What needs to be done: The full listing is to be transcribed exactly, with each picture left out.

Exercise material:
+ + + + +
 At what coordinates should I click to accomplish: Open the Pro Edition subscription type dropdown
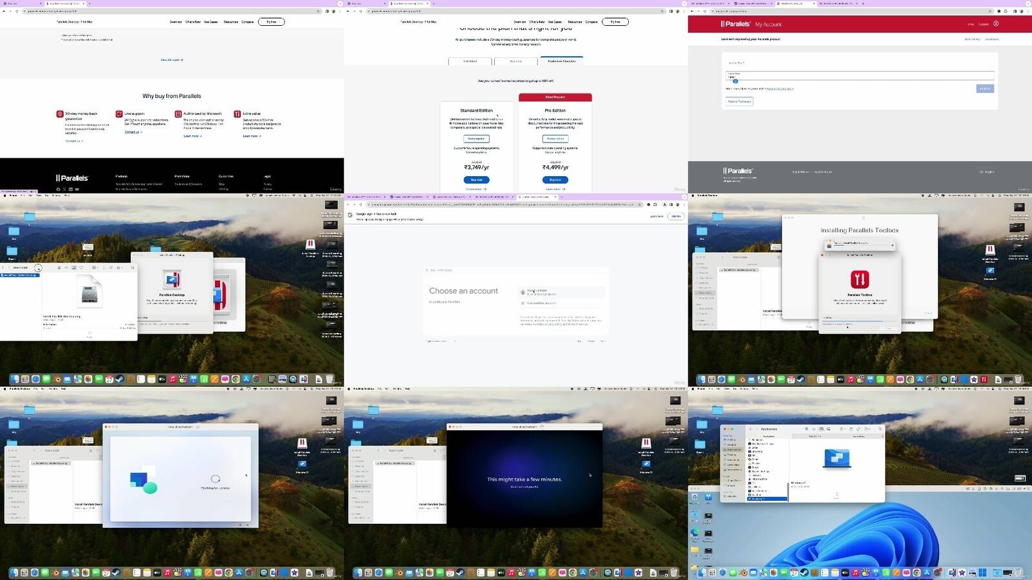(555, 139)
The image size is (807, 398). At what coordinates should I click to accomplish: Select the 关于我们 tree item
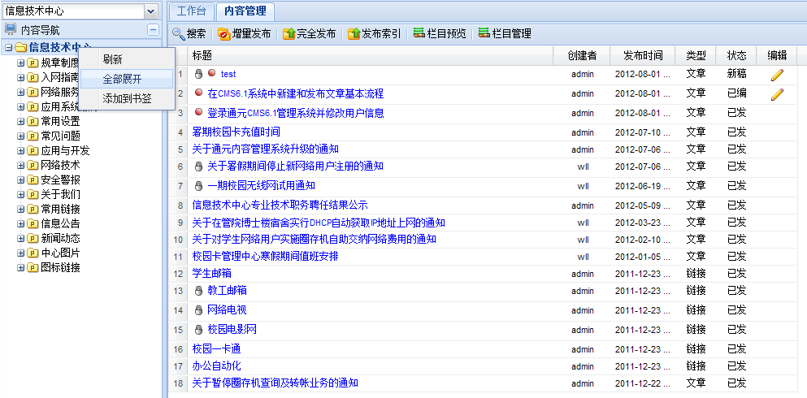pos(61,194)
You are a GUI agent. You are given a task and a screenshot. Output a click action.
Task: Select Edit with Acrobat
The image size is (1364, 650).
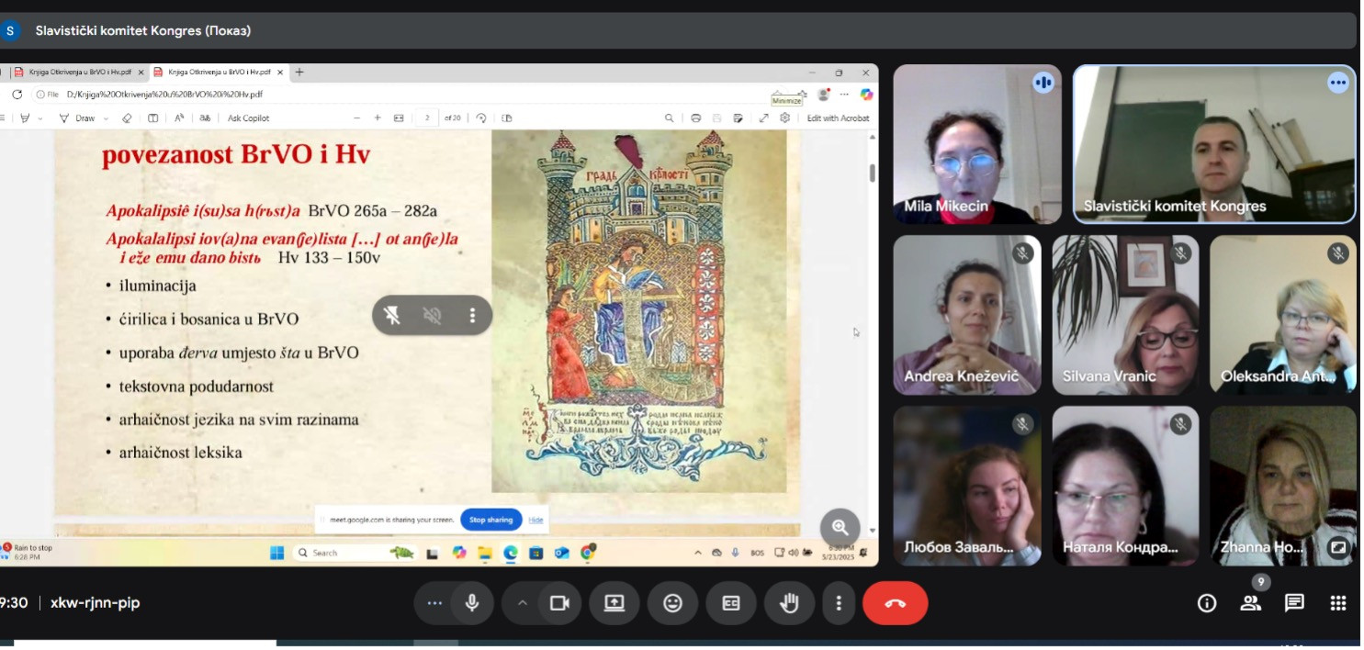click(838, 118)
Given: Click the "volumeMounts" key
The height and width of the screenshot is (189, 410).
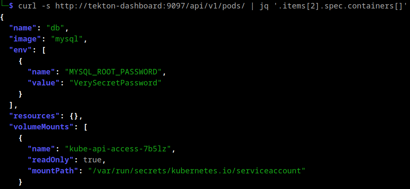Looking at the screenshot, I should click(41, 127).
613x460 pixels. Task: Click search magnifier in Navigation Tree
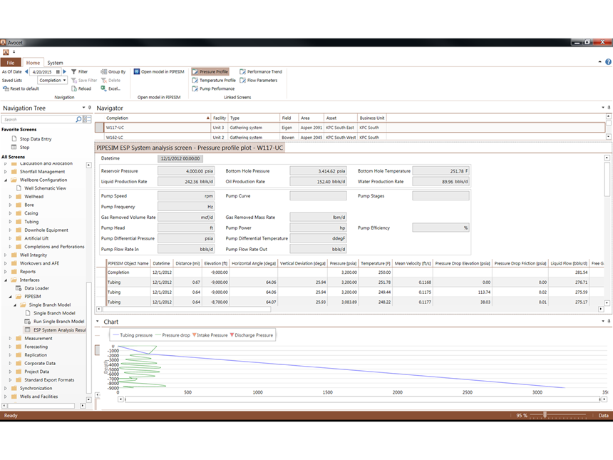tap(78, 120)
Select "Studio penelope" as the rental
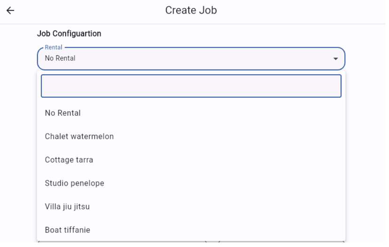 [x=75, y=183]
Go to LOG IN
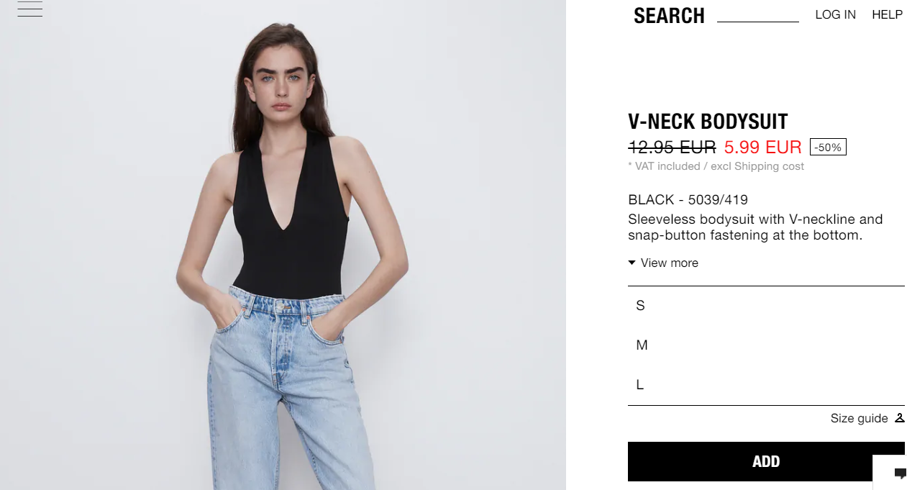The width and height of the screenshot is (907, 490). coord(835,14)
+ + + + +
Your solution:
 At what coordinates should I click to accomplish: Open the Pro Edition subscription type dropdown
(555, 139)
The image size is (807, 398). At what coordinates should I click to accomplish: Select the 关于我们 tree item
pos(61,194)
You are a GUI agent. You are given a task and a screenshot. Output a click action.
Task: Select Edit with Acrobat
The image size is (1364, 650).
click(838, 118)
Given: Click the "volumeMounts" key
The height and width of the screenshot is (189, 410).
Looking at the screenshot, I should click(41, 127).
613x460 pixels. Task: Click search magnifier in Navigation Tree
tap(78, 120)
Select "Studio penelope" as the rental
 [x=75, y=183]
Go to LOG IN
The width and height of the screenshot is (907, 490). coord(835,14)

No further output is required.